Ни одна предыдущая эпоха западной культуры еще не определялась политикой в такой степени. Теперь наступила эпоха абсолютной политики, поскольку весь образ нашей жизни является теперь функцией власти.

Результативность действия зависит от духовного каркаса. Как сказал Гёте, «любая ничем не ограниченная деятельность в итоге заканчивается банкротством». Мы не должны действовать вслепую, а идейное вооружение должно быть таким, чтобы все можно было обернуть в свою пользу. Поэтому оно должно быть свободно от любой идеологии: экономической, биологической, морализаторской. Мы должны опираться на чувство факта, которое служит отправным пунктом для нашей эпохи.

В университетах и в большинстве книг представлены устаревшие подходы к политике. До сих пор внедряется доктрина, что существуют разные «формы правления», которые можно пересаживать с одной политической единицы на другую. Существует республиканство, демократия, монархия и т. д. и т. п. Одни из этих форм преподносятся как «хорошие», другие как «плохие». Пусть Европа будет оккупирована варварами, лишь бы не стала Западной империей, то есть имела бы «плохую» «форму правления». Лучше сидеть на рационе, предписанном Москвой и Вашингтоном, чем жить в гордой и свободной Европе с «плохим» правлением.

Это высшая степень идиотизма, который характерен для идеологов, лишенных души и интеллекта и занимающихся книжной политикой. Дело в том, что слово «политика» имеет двоякий смысл: она означает человеческую властную деятельность, а также, по словарю, раздел философии. В последнем случае, если под политикой понимать раздел философии, ее можно превратить во что угодно. В мире философии правит carte blanche. Однако подлинный смысл слова «политика» — это властная деятельность; в таком случае, сама деятельная жизнь и есть политика. Это значит, что политикой управляют факты, и задачей политики является создание фактов.

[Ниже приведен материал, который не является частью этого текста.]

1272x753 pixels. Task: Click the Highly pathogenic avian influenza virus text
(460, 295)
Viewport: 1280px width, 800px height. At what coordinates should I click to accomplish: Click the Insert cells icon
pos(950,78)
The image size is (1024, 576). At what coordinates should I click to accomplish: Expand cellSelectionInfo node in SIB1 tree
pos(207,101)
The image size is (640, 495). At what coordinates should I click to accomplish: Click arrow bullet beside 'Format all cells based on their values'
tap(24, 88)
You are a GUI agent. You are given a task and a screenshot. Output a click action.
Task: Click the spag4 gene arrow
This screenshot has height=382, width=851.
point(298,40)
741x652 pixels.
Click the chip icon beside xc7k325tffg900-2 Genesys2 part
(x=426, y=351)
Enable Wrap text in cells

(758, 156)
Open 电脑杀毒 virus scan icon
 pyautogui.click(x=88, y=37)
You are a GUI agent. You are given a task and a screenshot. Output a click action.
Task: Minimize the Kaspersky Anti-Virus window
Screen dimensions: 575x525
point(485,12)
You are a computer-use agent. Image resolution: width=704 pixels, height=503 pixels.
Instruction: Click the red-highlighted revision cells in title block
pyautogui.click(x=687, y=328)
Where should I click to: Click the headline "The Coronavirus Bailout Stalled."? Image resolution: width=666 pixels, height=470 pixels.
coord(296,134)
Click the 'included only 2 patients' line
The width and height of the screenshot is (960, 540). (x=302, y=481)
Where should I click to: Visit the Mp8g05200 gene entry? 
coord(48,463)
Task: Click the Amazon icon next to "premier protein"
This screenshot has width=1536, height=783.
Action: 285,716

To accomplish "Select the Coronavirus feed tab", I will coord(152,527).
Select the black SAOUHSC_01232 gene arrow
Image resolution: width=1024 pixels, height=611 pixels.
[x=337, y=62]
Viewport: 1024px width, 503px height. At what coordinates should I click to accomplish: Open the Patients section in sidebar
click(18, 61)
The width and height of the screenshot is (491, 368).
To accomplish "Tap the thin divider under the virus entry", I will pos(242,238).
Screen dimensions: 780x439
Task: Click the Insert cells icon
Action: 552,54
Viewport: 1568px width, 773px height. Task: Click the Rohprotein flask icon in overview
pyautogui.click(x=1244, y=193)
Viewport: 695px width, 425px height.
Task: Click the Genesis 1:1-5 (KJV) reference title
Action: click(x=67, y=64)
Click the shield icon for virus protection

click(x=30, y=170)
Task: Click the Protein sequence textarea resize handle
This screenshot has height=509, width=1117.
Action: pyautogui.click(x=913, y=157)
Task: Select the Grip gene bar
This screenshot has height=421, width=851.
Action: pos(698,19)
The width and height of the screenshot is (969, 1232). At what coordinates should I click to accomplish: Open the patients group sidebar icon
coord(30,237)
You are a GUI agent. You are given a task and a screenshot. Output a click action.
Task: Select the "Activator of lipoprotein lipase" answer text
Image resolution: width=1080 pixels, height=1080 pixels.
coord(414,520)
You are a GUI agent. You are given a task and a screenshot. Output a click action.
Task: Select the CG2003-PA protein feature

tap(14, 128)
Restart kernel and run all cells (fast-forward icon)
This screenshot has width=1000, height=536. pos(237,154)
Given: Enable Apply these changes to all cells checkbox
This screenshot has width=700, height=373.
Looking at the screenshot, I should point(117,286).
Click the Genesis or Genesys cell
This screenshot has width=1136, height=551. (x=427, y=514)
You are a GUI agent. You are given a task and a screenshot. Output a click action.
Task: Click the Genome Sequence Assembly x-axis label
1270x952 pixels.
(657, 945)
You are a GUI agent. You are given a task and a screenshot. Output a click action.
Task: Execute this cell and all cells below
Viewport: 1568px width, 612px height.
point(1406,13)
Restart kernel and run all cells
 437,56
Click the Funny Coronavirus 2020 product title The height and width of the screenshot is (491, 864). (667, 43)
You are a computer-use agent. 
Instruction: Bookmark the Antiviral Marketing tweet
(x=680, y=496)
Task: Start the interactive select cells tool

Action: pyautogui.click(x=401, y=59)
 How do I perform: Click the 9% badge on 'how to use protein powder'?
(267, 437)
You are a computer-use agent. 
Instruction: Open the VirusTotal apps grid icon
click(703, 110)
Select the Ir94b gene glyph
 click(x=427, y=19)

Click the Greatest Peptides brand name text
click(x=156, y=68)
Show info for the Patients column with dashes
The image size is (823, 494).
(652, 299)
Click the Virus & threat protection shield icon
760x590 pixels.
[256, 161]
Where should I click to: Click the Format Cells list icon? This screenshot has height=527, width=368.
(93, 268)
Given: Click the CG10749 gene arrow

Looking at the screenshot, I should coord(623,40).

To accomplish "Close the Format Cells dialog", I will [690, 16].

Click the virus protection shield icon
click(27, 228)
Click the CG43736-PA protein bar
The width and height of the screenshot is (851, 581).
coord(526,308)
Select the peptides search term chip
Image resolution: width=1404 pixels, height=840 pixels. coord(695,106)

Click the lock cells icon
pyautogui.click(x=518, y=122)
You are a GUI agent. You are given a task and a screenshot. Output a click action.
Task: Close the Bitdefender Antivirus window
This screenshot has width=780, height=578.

Таков единственно приемлемый в XX веке смысл данного понятия, и текущий, самый серьезный, момент нашей культурной жизни требует от активных людей абсолютной ясности ума, полной свободы от каких-либо признаков идеологии, независимо от того, выводится ли она из логики, философии или морали.

Итак, нам предстоит обрести такое понимание политики, которое отвечает внутренней потребности эпохи абсолютной политики.